··· Records

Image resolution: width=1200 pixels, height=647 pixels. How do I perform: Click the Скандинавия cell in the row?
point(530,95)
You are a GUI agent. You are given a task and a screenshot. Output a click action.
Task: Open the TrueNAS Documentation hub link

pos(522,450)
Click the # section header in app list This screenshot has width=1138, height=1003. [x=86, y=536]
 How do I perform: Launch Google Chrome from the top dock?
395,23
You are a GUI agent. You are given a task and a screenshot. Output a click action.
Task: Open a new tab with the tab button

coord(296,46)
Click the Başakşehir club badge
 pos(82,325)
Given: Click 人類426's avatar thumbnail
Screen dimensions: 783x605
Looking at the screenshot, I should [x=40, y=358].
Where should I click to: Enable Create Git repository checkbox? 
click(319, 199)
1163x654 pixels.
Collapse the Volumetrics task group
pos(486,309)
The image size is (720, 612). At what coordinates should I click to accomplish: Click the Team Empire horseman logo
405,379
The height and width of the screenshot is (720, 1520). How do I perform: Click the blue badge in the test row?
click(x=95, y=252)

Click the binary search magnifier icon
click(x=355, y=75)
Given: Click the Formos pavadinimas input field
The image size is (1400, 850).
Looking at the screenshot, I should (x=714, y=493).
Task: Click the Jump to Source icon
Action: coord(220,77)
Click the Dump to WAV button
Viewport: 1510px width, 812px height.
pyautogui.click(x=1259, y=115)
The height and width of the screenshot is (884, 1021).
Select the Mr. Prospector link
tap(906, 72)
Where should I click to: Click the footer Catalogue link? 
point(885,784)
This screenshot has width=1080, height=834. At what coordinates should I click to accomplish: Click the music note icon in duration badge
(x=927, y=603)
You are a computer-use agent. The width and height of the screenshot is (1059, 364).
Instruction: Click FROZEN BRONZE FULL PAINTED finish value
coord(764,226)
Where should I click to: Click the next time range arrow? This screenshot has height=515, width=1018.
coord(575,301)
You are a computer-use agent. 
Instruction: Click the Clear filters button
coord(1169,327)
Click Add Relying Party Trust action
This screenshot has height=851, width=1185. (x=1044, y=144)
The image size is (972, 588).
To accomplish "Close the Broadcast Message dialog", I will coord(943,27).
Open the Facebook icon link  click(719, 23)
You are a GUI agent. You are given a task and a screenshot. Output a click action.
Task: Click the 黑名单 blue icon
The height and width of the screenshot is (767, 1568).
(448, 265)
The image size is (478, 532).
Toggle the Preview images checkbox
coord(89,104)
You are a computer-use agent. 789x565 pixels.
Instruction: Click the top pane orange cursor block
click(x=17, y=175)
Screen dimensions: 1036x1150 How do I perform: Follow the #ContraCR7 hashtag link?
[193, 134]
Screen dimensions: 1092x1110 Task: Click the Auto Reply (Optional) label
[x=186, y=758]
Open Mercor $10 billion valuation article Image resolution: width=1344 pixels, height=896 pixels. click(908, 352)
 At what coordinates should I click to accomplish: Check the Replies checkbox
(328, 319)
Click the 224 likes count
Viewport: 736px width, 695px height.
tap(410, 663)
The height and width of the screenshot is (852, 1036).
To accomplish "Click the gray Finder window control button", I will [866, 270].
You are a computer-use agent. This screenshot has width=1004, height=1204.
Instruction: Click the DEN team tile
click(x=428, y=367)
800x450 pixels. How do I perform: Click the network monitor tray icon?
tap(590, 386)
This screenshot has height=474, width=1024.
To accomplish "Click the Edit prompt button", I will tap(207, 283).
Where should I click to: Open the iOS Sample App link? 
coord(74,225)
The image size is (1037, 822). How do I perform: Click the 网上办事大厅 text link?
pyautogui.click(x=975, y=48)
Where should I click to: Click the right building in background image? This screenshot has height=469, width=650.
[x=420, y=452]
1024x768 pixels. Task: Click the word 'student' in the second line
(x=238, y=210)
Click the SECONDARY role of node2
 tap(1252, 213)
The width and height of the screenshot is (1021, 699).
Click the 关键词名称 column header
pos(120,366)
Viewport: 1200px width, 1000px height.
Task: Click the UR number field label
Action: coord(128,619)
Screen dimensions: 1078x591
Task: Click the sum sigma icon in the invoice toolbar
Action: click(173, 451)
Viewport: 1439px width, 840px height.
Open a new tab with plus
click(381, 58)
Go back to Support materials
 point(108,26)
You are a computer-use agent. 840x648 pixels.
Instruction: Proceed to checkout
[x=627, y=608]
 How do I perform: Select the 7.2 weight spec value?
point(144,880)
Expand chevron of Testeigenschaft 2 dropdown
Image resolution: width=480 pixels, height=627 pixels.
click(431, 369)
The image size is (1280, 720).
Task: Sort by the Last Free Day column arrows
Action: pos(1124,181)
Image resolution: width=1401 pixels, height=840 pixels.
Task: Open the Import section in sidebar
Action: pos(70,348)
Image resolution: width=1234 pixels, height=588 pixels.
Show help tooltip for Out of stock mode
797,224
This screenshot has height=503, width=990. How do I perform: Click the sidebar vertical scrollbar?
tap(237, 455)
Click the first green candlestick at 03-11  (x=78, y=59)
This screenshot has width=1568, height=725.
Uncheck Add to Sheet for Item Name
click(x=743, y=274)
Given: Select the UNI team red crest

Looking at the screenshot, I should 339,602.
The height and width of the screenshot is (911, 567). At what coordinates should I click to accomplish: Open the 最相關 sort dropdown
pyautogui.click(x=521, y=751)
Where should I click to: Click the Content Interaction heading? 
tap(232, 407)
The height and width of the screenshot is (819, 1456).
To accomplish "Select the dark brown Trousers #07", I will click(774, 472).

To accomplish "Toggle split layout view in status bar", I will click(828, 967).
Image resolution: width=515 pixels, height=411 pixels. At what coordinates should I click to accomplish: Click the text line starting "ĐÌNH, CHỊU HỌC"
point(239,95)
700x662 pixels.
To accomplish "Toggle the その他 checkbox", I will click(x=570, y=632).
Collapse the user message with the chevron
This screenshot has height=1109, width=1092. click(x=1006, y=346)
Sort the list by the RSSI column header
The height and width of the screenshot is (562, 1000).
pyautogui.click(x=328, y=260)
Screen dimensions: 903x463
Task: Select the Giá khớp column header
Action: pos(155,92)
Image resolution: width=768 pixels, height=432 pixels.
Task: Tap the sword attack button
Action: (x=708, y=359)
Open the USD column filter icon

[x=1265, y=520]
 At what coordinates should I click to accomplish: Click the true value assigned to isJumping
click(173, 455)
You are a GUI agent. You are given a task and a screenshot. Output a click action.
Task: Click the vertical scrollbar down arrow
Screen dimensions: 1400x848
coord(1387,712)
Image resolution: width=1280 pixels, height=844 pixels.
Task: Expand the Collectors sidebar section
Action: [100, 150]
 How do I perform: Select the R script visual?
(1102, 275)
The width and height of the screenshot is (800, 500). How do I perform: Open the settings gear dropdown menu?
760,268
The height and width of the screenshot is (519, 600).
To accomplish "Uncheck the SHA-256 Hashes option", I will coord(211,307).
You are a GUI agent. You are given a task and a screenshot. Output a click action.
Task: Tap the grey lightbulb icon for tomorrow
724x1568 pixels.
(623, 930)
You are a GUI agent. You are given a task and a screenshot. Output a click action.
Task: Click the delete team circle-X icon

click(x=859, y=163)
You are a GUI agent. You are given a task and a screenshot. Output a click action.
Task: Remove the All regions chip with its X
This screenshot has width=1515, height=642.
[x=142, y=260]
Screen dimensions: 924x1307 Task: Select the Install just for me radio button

······

Objective: Output the entries from the beginning through the line containing "Click the #" as a two-column CSV with the headers instruction and response. Give one row per entry, with its text and its answer each in a single quoted field and line breaks replaced by spaces.

Answer to this problem:
instruction,response
"Image resolution: width=1200 pixels, height=647 pixels. How do I perform: Click the Скандинавия cell in the row?","point(530,95)"
"You are a GUI agent. You are given a task and a screenshot. Output a click action. Task: Open the TrueNAS Documentation hub link","pos(522,450)"
"Click the # section header in app list This screenshot has width=1138, height=1003.","[x=86, y=536]"